**Task to complete:** Set down, exactly as written, the line containing "Image resolution: width=1200" and all the lines that follow it to the end of the entries below, omitting every picture.

**Source information:**
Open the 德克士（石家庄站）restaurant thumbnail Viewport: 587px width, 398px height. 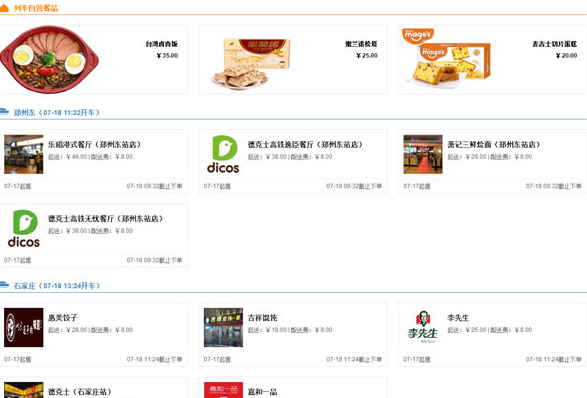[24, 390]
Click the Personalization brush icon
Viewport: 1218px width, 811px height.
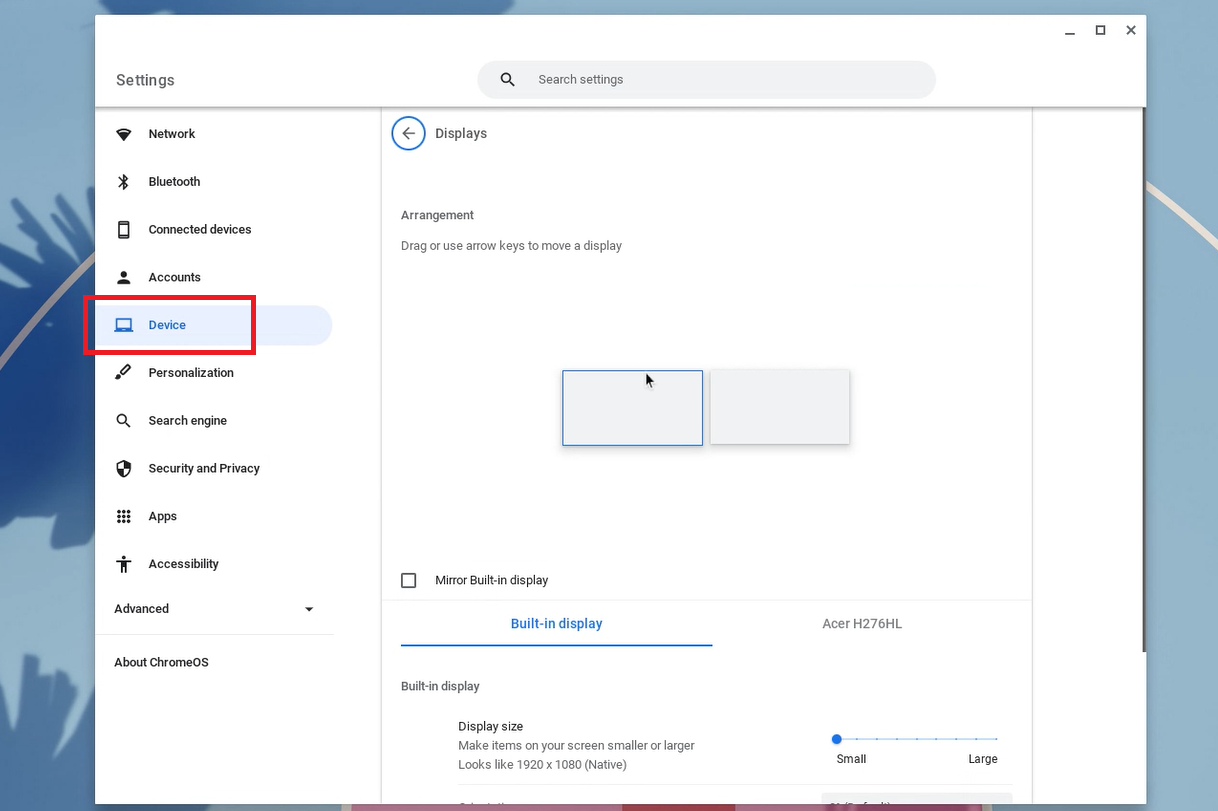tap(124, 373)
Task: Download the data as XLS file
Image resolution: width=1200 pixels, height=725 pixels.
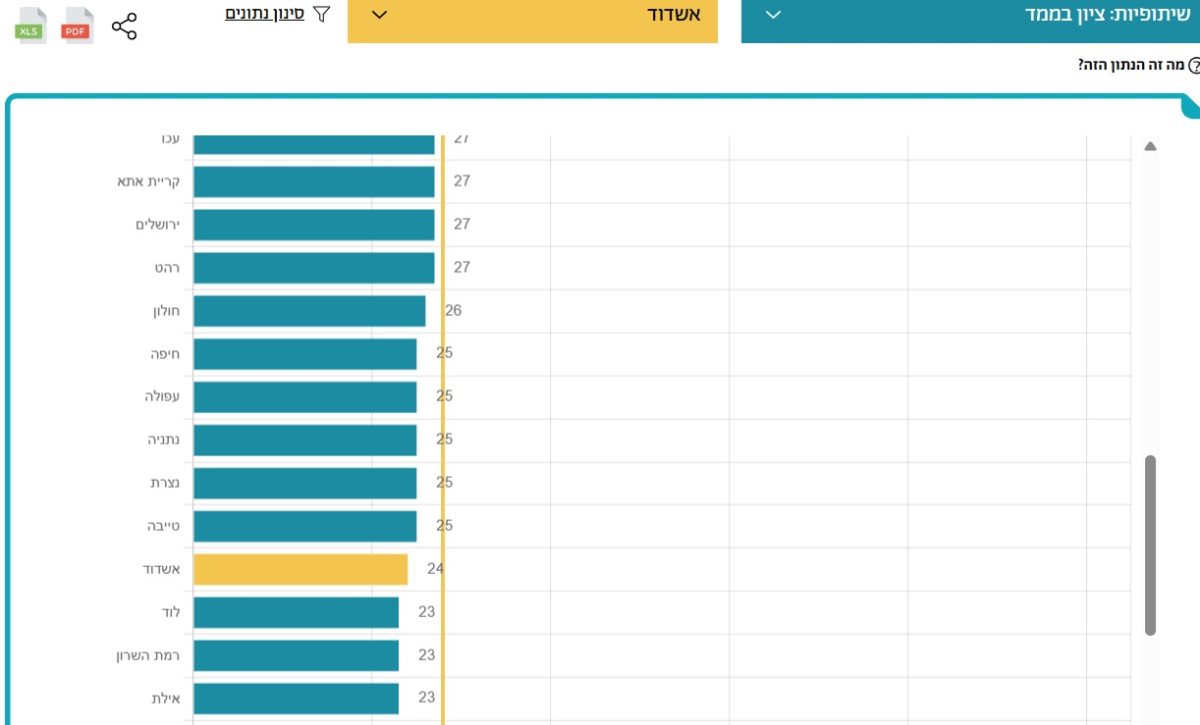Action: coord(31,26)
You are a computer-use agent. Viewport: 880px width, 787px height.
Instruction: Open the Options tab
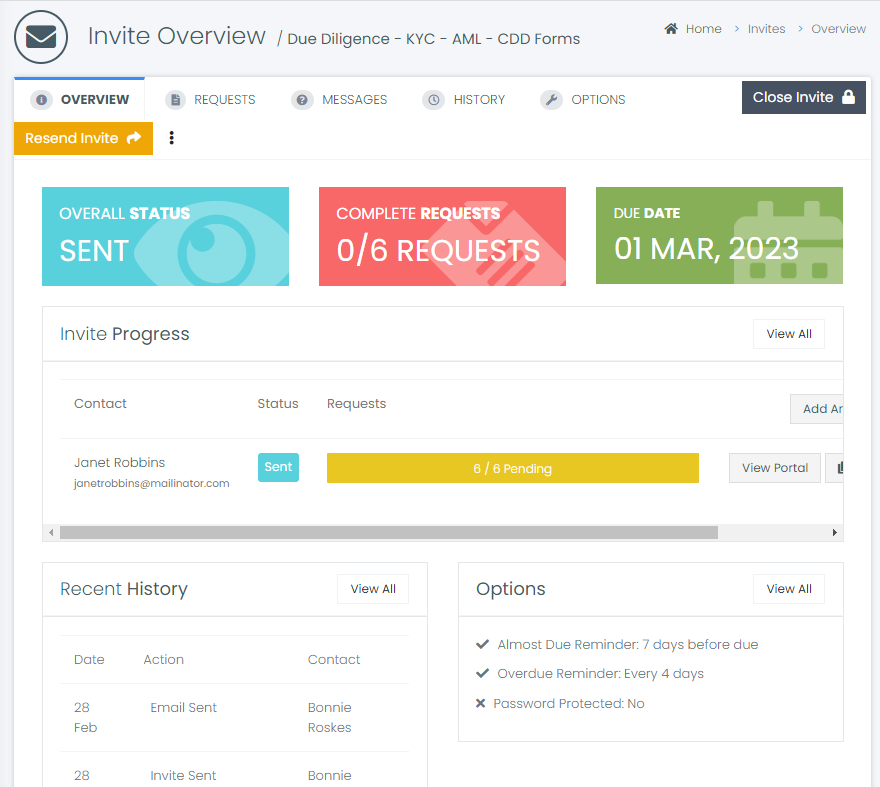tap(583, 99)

**Task result:**
Image resolution: width=1200 pixels, height=725 pixels.
Action: coord(31,26)
You are a computer-use agent. Viewport: 880px width, 787px height.
Instruction: Open the Options tab
tap(583, 99)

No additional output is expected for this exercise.